### [Material shown]
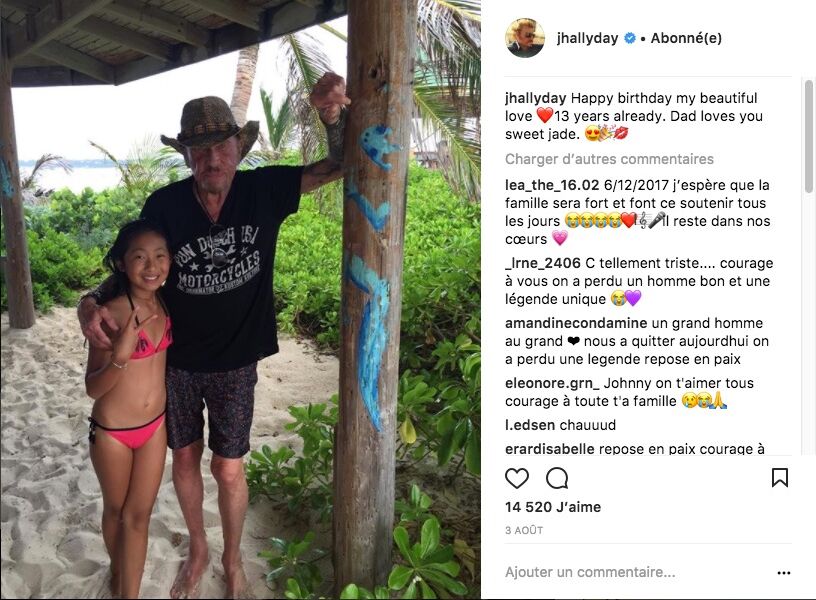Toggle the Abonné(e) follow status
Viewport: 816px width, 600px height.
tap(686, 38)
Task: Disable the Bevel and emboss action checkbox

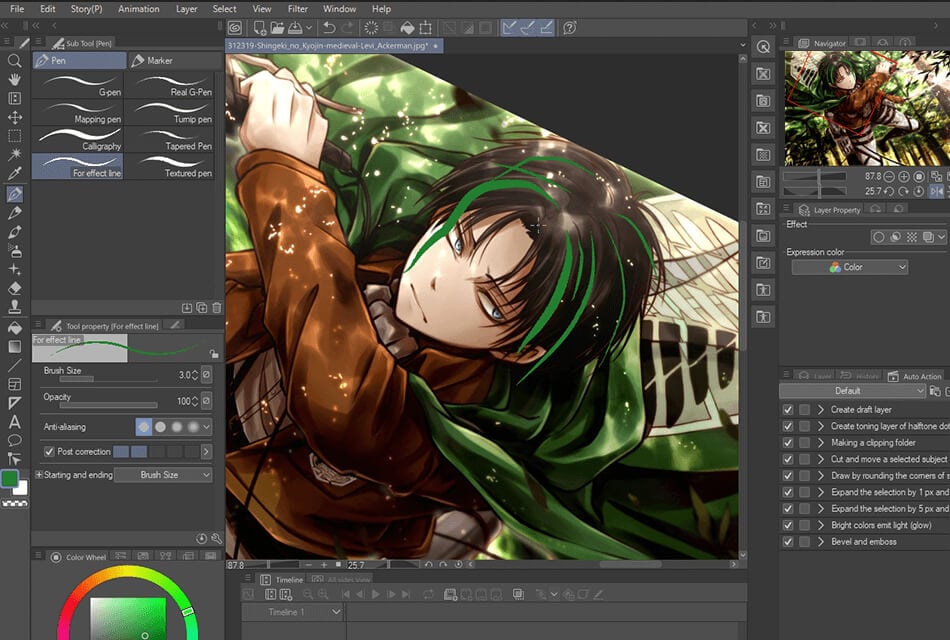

* * *

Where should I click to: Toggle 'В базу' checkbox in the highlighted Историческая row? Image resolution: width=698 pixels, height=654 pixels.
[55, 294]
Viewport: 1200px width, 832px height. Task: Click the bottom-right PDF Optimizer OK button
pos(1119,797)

==

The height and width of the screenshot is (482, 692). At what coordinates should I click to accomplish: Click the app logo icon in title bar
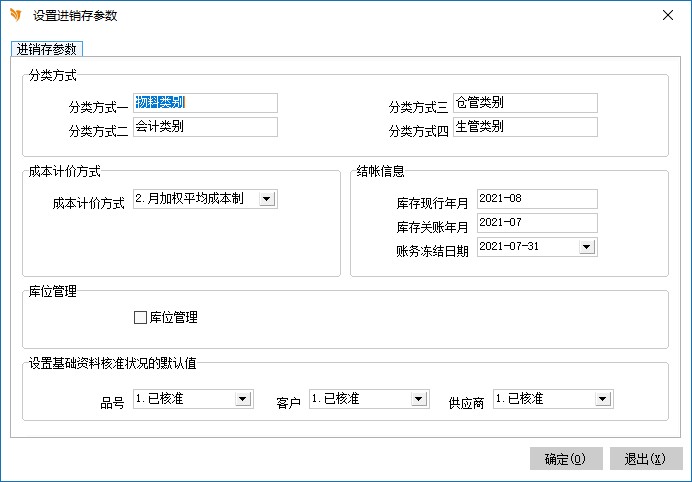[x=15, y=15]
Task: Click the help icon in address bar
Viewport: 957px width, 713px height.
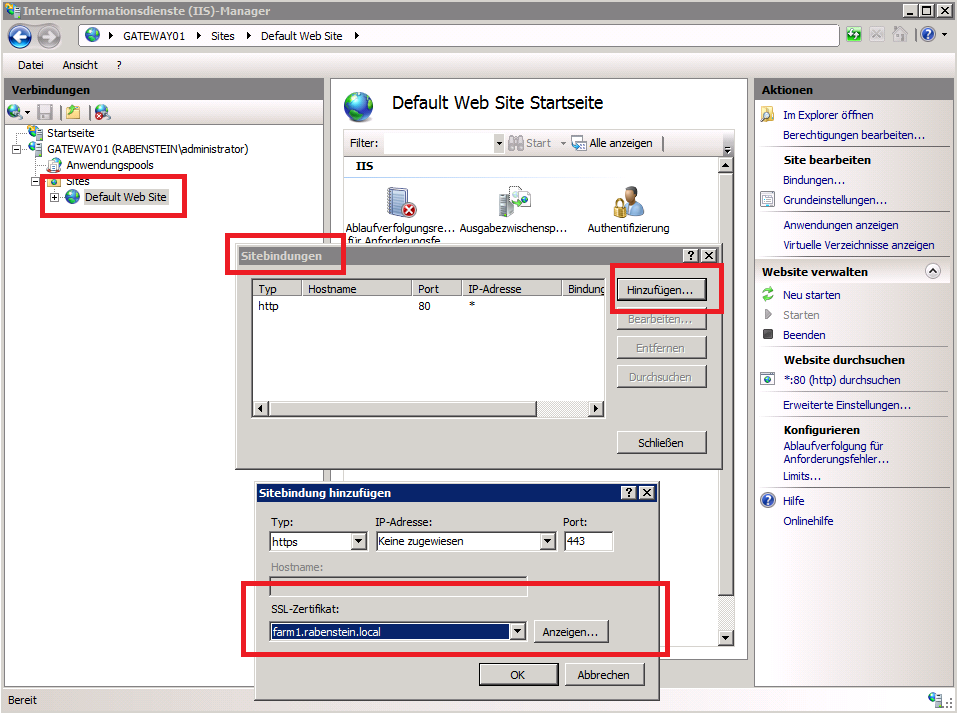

### [Work item]
Reproduce exactly the lines above that run from the one with "The height and" to the one with "Viewport: 957px width, 713px height.", both included, leaving pictures out.

### [Result]
The height and width of the screenshot is (482, 692). At what coordinates should I click to accomplish: Click the app logo icon in title bar
[x=15, y=15]
Task: Click the help icon in address bar
Viewport: 957px width, 713px height.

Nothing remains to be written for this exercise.